(Collected data entries)
----
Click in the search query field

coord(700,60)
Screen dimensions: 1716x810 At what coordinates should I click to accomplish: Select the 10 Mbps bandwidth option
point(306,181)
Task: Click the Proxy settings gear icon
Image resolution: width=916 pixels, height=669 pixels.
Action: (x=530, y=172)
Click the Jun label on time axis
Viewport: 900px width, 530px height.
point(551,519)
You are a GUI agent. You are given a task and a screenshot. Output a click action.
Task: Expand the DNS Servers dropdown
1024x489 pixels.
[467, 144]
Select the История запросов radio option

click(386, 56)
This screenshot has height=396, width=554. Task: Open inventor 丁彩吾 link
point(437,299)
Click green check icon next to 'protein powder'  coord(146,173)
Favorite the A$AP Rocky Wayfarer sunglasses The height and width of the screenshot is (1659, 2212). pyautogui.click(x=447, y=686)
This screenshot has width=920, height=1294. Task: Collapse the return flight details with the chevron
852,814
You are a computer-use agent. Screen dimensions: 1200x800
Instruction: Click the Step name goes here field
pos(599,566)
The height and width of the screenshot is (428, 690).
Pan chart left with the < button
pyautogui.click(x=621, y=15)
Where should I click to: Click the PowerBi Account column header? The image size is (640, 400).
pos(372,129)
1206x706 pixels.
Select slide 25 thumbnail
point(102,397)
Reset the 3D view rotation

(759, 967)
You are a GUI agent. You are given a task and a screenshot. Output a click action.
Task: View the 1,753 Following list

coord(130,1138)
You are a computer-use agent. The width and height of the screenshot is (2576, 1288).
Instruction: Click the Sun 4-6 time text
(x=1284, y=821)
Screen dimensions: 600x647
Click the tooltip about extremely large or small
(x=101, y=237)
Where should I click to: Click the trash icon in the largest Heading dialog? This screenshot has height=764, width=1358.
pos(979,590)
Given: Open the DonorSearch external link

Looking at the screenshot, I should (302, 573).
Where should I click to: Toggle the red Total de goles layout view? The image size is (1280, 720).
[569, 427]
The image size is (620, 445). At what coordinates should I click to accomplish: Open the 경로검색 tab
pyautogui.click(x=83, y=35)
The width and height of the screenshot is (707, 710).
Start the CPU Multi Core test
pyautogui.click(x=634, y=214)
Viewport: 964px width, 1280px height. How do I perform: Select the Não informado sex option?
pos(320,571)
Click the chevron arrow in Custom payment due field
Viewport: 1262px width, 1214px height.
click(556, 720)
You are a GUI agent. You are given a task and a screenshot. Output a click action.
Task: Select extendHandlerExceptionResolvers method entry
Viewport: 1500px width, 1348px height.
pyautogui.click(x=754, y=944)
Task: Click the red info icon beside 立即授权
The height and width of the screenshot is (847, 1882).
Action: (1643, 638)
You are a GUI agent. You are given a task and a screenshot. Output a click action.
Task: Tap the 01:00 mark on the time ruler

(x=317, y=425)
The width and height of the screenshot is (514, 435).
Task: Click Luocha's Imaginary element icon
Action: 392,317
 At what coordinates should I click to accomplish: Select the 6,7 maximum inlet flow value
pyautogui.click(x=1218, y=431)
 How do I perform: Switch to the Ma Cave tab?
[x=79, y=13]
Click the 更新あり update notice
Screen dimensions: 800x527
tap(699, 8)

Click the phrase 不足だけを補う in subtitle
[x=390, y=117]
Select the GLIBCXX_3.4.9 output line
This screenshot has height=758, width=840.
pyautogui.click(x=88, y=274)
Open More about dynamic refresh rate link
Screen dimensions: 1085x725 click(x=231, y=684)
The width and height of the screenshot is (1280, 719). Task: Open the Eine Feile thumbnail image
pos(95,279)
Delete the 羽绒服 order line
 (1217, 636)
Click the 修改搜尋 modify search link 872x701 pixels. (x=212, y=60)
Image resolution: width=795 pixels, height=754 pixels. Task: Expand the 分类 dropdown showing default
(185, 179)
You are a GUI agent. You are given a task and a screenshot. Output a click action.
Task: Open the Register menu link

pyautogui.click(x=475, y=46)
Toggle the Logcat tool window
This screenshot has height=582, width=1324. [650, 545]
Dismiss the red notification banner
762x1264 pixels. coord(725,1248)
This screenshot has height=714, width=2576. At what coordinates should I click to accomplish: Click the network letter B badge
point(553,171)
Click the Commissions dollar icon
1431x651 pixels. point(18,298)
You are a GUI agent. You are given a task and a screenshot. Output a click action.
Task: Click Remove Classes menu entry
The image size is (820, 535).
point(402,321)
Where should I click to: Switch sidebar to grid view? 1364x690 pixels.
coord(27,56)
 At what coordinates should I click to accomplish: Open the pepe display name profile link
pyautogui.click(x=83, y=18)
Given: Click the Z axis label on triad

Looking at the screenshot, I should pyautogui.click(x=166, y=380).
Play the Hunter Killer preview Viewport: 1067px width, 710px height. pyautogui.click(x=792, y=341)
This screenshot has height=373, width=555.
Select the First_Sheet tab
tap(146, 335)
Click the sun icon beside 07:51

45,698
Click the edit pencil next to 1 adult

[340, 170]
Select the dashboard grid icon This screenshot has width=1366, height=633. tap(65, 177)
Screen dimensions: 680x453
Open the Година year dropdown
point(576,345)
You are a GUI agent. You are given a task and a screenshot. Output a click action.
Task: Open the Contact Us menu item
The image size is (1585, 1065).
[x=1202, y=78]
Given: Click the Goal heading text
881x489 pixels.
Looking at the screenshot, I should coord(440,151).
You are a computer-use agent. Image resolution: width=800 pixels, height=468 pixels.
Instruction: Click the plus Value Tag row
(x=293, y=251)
----
▸ Work request: Filter the entries above and return only the lines holding "computer".

▸ Written answer:
You are a computer-use agent. Screen dimensions: 1200x800
You are a computer-use agent. The width and height of the screenshot is (2576, 1288).
You are a computer-use agent. Image resolution: width=800 pixels, height=468 pixels.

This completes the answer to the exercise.